Six months ago, during what might have been my third or fourth personal training session, The Trainer expressed a view that slow walking would turn into walking which would turn into fast walking which would turn into jogging which would turn into running. I remember the session vividly. The Trainer was sitting on a ball in front of the treadmill and I was walking, slowly, on said treadmill. I think I might have nodded in acknowledgement but I clearly remember thinking that I couldn’t imagine a day when my slow walking would ever translate into anything past slightly faster walking. I mean, I am not built to be a runner. I couldn’t remember the last time I ran for anything without nearing cardiac arrest. And even the teachers in PE at school let me skip cross country because I would have taken longer than the allotted class time to finish. So what was this guy on thinking I could run? Craziness. Nice guy, but wrong in this instance.
It feels like a long time ago now but all I used to do when I started training was walk and row. It probably was all I could do after a 21 year break from exercise. I would turn up every day and walk on the treadmill, at a speed starting at 2.5kph (which even a snail would probably laugh at) and when I’d done 30 minutes of that, I would row 500m as fast as I could (ie. not very). I got up to fast walking eventually but there was still no running. It was really boring and I definitely expressed frustration at the dreary routine, but I kept turning up every day regardless.
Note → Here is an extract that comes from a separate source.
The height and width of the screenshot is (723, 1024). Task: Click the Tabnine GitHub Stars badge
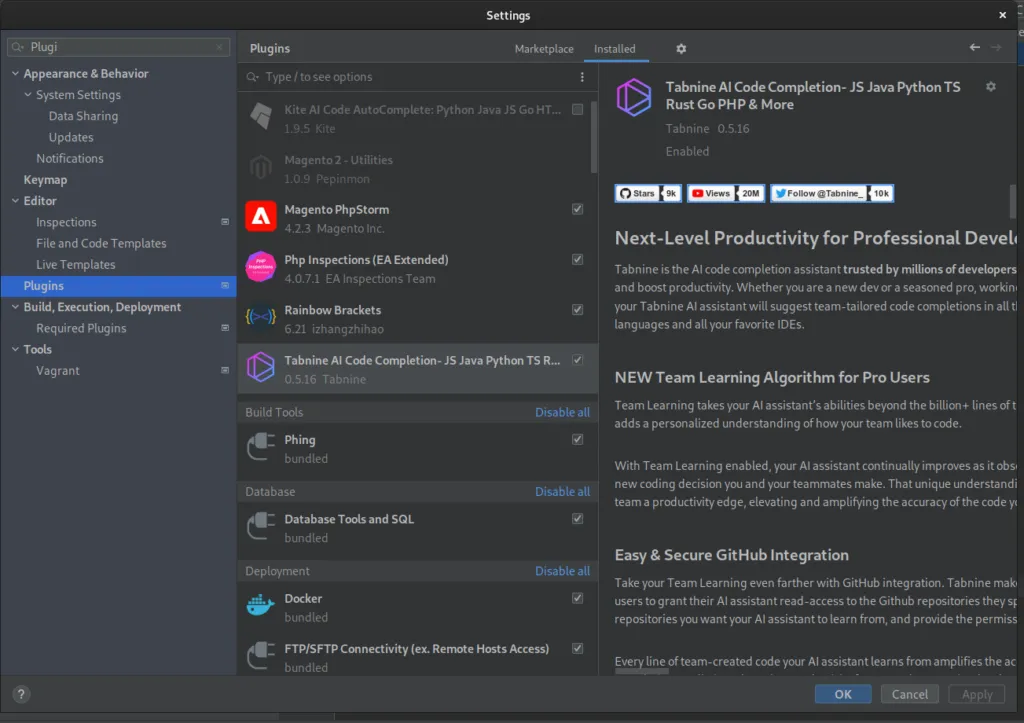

And then today, six months later, it’s a dull Monday and I was really struggling to feel awake. I missed my morning workout and I was definitely out of sorts. I really didn’t want to, but I knew that I should drag myself to the gym because it would make me feel better. With heavy legs and a lack of enthusiasm I thought “I’ll walk”. It got me through the first few months of training after all, so it would be good enough now. And what happened? I ran 1.25km out of 3.5km. It’s not the first time I’ve ran, obviously, but I went there thinking all I could do was walk, and I came out having enjoyed a really nice, relaxed run. Six months ago I heard The Trainer tell me I would be running one day and I thought he was nutty and a little misguided. And now I run for fun, just to wake me up, just because I enjoy it.
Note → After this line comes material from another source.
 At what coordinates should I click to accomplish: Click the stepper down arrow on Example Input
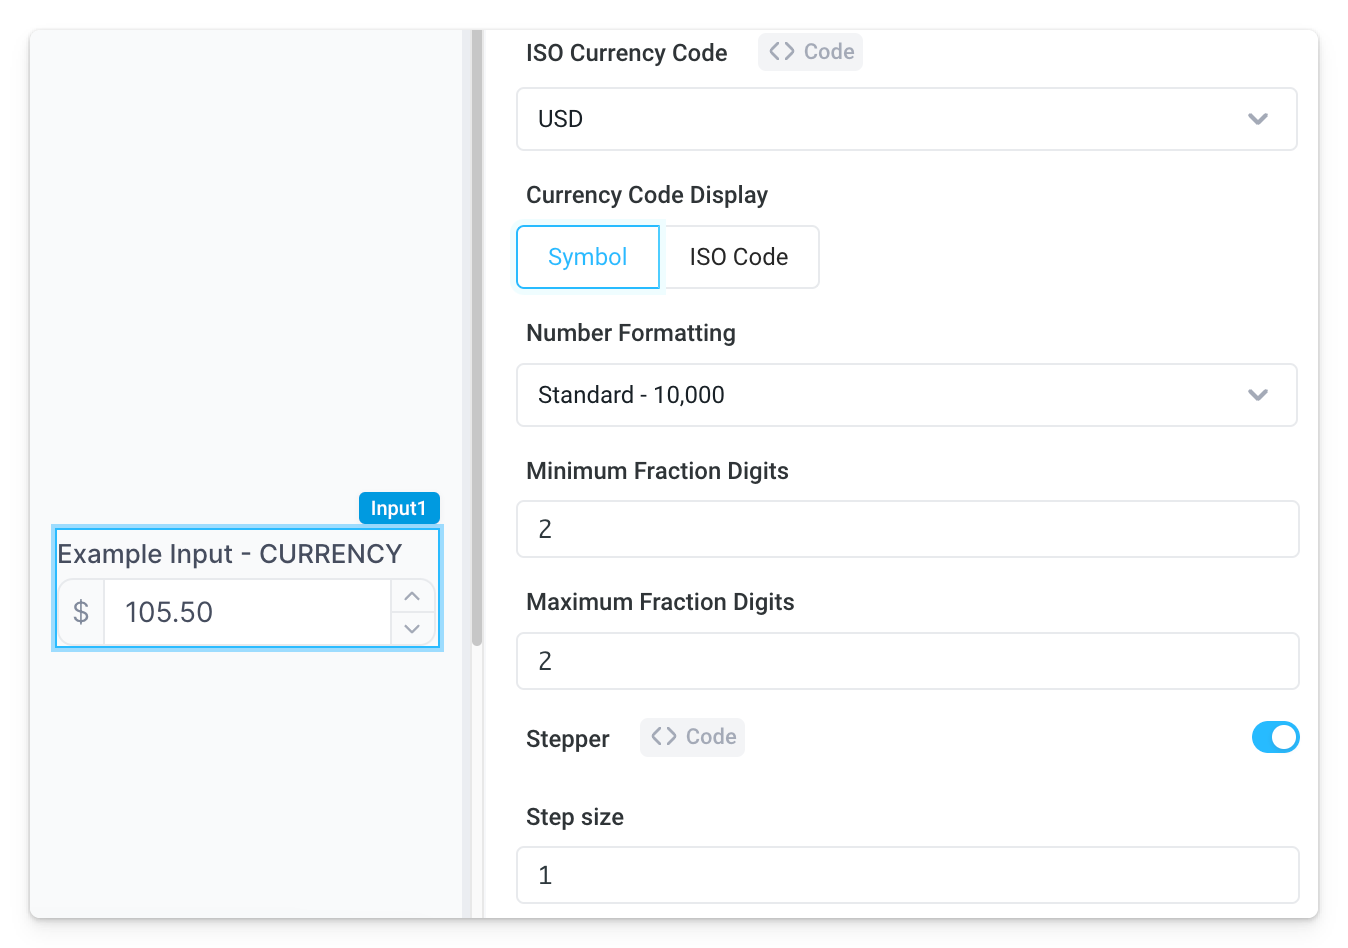(412, 628)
Self-belief is important and getting to your goals will be easier and less angst ridden if you have it, but I didn’t have any self-belief six months ago. I just turned up every day and did what I was told and I walked, ever so slightly quicker every day and I never gave up. It was often cold outside my warm bed and I got up anyway. I was often frustrated at what I thought was lack of progress and I turned up anyway. I often felt embarrassed with my friends in the gym when they’re doing all their fun stuff and I’m just walking, slowly, but I smiled and carried on anyway. And then one day, The Trainer was proved right, and I ran. And it wasn’t self-belief that turned my slow walking into a run, it wasn’t my confidence that anything was possible because I didn’t have any of that really. All that got me to where I am now was just my hard work and my many hours in the gym, practicing and training and working and trying and learning and not giving up.
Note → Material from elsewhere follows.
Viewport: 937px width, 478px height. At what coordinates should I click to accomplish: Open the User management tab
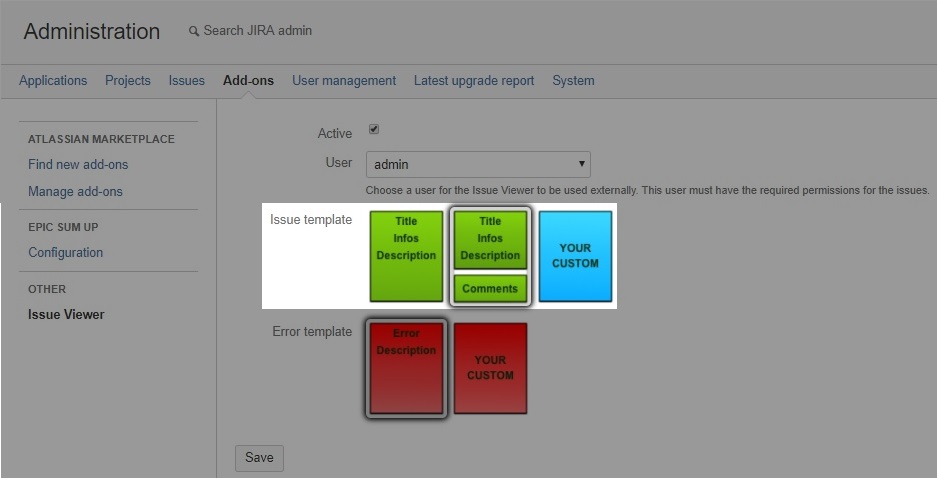(x=344, y=81)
So when I hear The Trainer, or anyone really, tell me that they’re sure I’ll complete the triathlons I’ve committed to, or that I’ll get a really heavy deadlift, or that one day I’ll have a strong hand stand push up or a strict pull up or just even that I’ll be able to do a full push up, it doesn’t matter if I believe them or not. It’ll be easier for me if I have some self-belief and confidence, and I have way more now than six months ago, but really all I need is to keep working. That’s the essence of #makingithappen and it’s why I know that anything is possible with a little effort.